La Siria, un popolo, un prezzo inaccettabile da pagare

Damasco è una delle città più antiche del mondo. La città è rimasta immutata dalla fine della guerra fredda, quando Mosca proteggeva e finanziava il regime. La forma di governo è a carattere familiare ereditaria con l’attuale presidente Bashar Al Asad, nominato al potere dal 1994 per il partito baath.

Dal 2000 ha consentito un accesso limitato ad internet e imprigionato giornalisti e dissidenti facendo ricorso alla tortura delegata alla polizia segreta, che consente al partito baath di mantenere il potere dal 1963. Nel marzo 2011, sulla scia delle rivolte arabe, i siriani hanno rotto un lungo silenzio manifestando in maniera massiccia al fine di spingere il presidente ad adottare le riforme necessarie per dare allo stato un’ impronta democratica.
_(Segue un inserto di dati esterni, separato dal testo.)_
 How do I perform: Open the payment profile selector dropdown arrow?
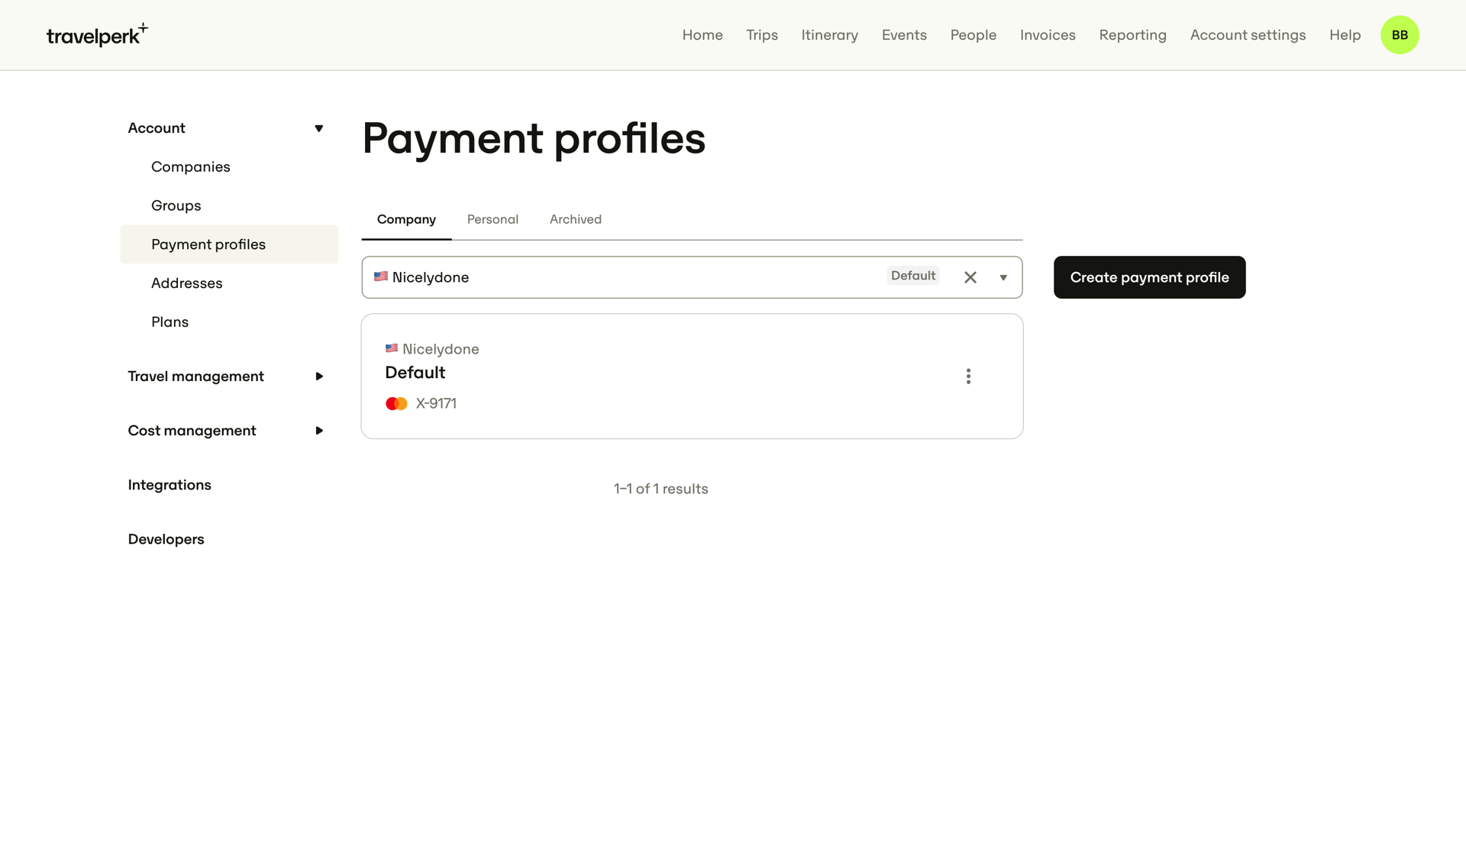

Oggi è in atto una brutale repressione da parte del governo che non è estesa soltanto alle rivolte in strada. Infatti oltre agli elicotteri che aprono il fuoco sulla folla che manifesta, sono all’ordine del giorno rastrellamenti nei quartieri controllati dagli insorti. Mentre Amnesty International denuncia che gli arresti avvengono negli ospedali e che il regime ha bloccato le sacche di sangue per le trasfusioni, il presidente siriano dichiara:”I manifestanti sono germi che si diffondono è necessario fare pulizia”.

Le vittime stimate sono più di seimila. Siamo sull’orlo di una guerra civile in grado di innescare una polveriera di rara pericolosità potenziata dai 47 gruppi etnici religiosi presenti nel paese.

Il mondo guarda con sgomento e non interviene: l’immobilità della NATO dimostra l’interesse economico che ha spinto all’intervento in nord africa. L’ONU (alla quale la Siria fa parte dal 1945) non interviene per le discutibili regole interne che consentono al veto della Russia e della Cina di bocciare la risoluzione che avrebbe chiesto le dimissioni del presidente.